(Extracted records)
* start *

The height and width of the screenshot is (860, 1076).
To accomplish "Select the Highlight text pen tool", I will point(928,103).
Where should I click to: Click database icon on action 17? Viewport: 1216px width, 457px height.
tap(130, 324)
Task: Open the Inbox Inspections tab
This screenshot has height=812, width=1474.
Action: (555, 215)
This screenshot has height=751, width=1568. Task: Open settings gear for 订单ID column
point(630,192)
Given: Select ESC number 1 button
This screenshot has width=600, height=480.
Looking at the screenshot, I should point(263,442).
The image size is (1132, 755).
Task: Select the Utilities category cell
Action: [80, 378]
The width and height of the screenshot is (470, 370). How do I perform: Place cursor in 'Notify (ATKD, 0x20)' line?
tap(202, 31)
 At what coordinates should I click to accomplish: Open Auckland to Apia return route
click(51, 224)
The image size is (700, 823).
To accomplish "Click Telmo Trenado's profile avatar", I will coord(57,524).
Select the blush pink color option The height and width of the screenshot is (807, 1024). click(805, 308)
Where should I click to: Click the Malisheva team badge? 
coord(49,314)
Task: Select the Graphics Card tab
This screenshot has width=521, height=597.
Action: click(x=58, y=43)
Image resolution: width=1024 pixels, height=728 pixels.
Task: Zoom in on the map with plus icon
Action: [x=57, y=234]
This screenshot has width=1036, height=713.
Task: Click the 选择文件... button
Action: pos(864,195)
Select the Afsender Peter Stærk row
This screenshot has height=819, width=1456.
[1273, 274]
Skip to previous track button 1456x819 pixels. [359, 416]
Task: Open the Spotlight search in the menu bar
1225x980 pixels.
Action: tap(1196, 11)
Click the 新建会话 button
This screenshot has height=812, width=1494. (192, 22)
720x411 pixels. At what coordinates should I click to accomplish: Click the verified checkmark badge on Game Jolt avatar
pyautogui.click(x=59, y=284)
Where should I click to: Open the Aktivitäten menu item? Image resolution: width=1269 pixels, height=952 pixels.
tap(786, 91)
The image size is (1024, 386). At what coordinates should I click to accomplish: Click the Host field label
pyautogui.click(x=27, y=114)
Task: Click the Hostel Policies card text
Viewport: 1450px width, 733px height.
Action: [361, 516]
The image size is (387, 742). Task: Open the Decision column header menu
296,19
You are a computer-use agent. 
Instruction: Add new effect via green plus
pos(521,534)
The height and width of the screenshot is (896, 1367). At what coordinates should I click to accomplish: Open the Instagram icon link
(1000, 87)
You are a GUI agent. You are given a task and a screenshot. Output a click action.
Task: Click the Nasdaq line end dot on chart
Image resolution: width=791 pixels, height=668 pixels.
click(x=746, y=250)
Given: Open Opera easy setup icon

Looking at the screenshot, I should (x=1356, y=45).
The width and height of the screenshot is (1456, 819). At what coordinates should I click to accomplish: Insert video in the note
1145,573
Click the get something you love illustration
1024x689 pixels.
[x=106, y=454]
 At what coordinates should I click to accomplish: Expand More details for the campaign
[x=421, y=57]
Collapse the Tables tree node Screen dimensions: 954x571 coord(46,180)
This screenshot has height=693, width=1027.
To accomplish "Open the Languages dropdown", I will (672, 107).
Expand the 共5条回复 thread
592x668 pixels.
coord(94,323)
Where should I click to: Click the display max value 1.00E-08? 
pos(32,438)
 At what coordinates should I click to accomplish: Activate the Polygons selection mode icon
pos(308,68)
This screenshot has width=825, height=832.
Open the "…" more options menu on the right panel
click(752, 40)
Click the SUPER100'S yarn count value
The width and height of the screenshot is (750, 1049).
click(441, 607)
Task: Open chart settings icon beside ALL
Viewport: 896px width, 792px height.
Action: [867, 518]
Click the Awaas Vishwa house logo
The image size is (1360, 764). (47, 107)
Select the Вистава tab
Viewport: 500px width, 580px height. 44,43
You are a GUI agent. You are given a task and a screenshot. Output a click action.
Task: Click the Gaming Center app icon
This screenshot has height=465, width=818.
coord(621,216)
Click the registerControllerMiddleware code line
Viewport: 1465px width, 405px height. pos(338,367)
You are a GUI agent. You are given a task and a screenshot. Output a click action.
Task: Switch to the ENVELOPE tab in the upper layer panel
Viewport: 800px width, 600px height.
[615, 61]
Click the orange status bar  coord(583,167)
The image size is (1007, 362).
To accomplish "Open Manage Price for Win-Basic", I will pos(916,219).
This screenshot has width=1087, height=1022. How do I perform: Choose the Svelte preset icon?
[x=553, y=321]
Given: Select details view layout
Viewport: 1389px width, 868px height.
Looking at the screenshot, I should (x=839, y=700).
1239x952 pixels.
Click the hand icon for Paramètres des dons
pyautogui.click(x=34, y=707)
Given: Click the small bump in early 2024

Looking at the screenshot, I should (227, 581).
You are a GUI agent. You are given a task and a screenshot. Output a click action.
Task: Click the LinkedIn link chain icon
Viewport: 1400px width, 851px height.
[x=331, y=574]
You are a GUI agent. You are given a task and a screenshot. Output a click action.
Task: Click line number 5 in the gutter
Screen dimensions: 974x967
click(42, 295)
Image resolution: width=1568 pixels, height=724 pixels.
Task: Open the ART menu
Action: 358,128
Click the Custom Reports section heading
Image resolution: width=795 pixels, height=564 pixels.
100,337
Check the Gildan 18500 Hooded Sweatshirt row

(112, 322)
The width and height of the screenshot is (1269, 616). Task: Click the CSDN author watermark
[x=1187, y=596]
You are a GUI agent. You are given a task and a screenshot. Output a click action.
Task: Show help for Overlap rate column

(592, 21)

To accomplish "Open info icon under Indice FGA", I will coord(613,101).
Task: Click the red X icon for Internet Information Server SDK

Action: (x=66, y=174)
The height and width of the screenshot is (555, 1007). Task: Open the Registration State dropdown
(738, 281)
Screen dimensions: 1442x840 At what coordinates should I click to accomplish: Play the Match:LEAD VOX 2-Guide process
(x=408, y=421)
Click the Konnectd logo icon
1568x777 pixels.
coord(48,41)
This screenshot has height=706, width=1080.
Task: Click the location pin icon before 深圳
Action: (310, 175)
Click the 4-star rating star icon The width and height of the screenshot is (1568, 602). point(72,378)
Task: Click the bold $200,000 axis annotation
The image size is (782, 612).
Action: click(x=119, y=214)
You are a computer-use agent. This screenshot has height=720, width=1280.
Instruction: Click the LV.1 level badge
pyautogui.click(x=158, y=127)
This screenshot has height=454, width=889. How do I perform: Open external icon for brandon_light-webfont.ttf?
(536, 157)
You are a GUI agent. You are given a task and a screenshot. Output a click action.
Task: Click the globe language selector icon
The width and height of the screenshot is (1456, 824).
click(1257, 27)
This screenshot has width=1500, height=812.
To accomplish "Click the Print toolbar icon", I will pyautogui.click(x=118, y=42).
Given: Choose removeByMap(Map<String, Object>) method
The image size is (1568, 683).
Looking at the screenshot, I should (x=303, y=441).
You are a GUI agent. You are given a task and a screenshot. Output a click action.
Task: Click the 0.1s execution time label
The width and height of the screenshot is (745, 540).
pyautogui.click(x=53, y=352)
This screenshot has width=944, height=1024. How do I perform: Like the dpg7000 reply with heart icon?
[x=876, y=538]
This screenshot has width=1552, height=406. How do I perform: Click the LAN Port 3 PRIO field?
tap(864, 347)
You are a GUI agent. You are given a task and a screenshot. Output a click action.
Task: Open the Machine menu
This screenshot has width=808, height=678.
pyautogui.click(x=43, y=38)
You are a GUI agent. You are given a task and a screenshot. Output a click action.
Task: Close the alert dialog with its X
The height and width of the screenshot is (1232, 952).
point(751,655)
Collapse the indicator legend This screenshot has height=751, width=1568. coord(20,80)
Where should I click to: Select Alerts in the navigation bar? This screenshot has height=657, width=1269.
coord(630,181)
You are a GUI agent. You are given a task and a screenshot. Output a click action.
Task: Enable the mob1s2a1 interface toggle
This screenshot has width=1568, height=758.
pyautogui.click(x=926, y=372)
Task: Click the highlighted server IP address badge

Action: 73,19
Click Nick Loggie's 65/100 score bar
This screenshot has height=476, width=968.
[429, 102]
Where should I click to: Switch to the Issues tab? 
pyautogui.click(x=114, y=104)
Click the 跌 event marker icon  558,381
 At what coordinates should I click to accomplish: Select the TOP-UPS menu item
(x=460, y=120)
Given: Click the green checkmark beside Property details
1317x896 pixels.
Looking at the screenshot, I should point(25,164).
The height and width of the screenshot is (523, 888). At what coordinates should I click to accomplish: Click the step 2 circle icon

* end *

**What the task asks**
Copy the part of the listing that opens with the line containing "Click the Awaas Vishwa house logo" and closes with the line containing "Viewport: 1465px width, 405px", reproducing each line without change.

**Result**
Click the Awaas Vishwa house logo
The image size is (1360, 764). (47, 107)
Select the Вистава tab
Viewport: 500px width, 580px height. 44,43
You are a GUI agent. You are given a task and a screenshot. Output a click action.
Task: Click the Gaming Center app icon
This screenshot has height=465, width=818.
coord(621,216)
Click the registerControllerMiddleware code line
Viewport: 1465px width, 405px height. pos(338,367)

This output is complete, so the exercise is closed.